Subsection (c)(1) does not expressly define `employee evaluation or job performance records,’ though it does specifically include `preliminary notes and other materials’ associated with the evaluation process. This explanatory language was intended to reach so-called `incident reports’ routinely compiled by supervisors, who may use such documents detailing employee performance in preparing the formal evaluation. Thus, the intent of the provision seems to be exemption not only of the `end product’ — i.e., the evaluation itself — but also other documents from which the evaluation report was prepared.

This office has previously stated, with regard to “job performance records,” that such records detail the performance or lack of performance of an employee with regard to a specific incident or incidents. See Ops. Att’y Gen. 88-162, 92-207 and 93-055. Such records as a letter of recommendation of termination, letters of reprimand and other disciplinary records have been identified as job performance records. See Ops. Att’y Gen. 88-097, 91-303 and 91-324.

As noted above, the records identified in Dr. Bernd’s correspondence as those the District intends to release do not appear to constitute employee evaluation or job performance records, nor have I been provided with separate information indicating that the School District in fact intends to release such records.

In conclusion, based upon the information provided, it is my opinion that the custodian’s decision to release the records identified in the March 18, 1993 correspondence, with the noted deletions, is consistent with the FOIA.

The foregoing opinion, which I hereby approve, was prepared by Assistant Attorney General Elisabeth A. Walker.


WINSTON BRYANT Attorney General


[1] This review is limited, under § 25-19-105(c)(3), to personnel records and employee evaluation and job performance records. To the extent, therefore, that your request involves any other types of records, this opinion will not address any issues relevant thereto.
[2] The records identified are as follows:

. . . transcripts, teaching certification, job application, military notices of deployment, military leave requests, 1991-92 teacher’s contract, amendment to teaching contract, employee salary classification revision, record of available leave (sick, vacation, personal, etc.), statement of accumulated sick leave, Fort Worth’s teacher service record, notice of required TB test, letter regarding NTE requirements, contract revision memorandum, salary revision letter, resume, application cover letter, provisional teaching certificate, employment memorandum, letter regarding contract terms, 1990-91 contract and employment eligibility verification form. . . .

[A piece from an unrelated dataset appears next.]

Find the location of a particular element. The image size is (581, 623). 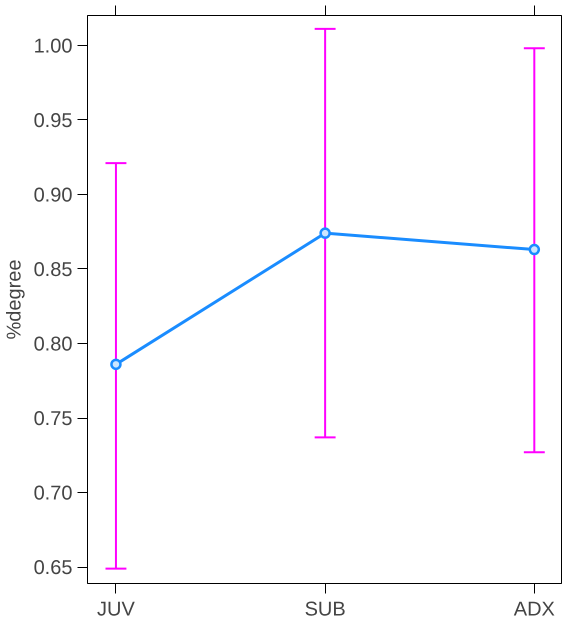

y-tick-label: 1.00 is located at coordinates (54, 46).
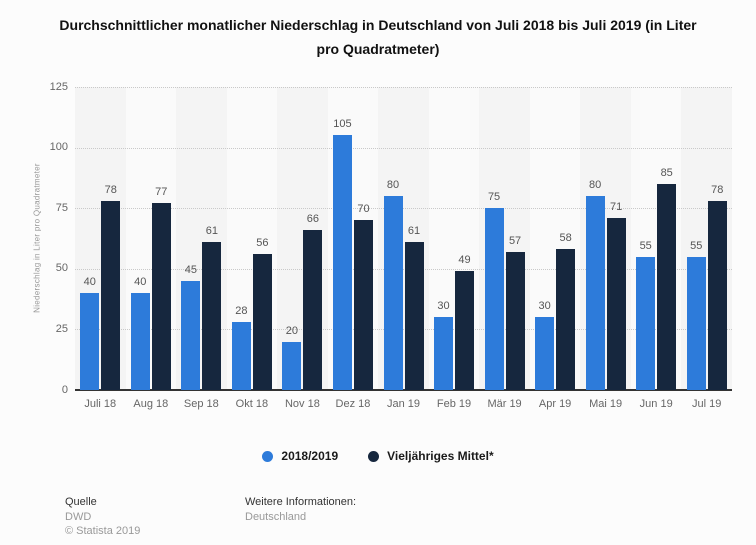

[3] An exception might apply in the case of what he references as “transcripts.” It must be noted in this regard that “scholastic records” are exempt from public disclosure in accordance with A.C.A. § 25-19-105(b)(2). The Arkansas Supreme Court in Arkansas Gazette Co. v. Southern State College,273 Ark. 248, 620 S.W.2d 258 (1981), app. dism’d, 455 U.S. 931
(1982), held that this exemption applies to “individual education or academic records.” 273 Ark. at 250. See also Op. Att’y Gen. 92-025. This office has, consistent with this ruling, stated that grade transcripts are scholastic records but that lists of schools attended and degrees received are not. Op. Att’y Gen. 87-108. Not having seen the actual records in question, I cannot make a conclusive determination concerning the referenced “transcripts.” The exemption for scholastic records should, however, in my opinion be considered in this regard.
[4] There is no suggestion in Dr. Bernd’s letter that employee evaluation or job performance records are included within those records he proposes to release. This decision is, in my opinion, consistent with the FOIA because as you have noted, there has been no final administrative resolution of the suspension proceeding. See A.C.A. § 25-19-105(c)(1), discussed infra.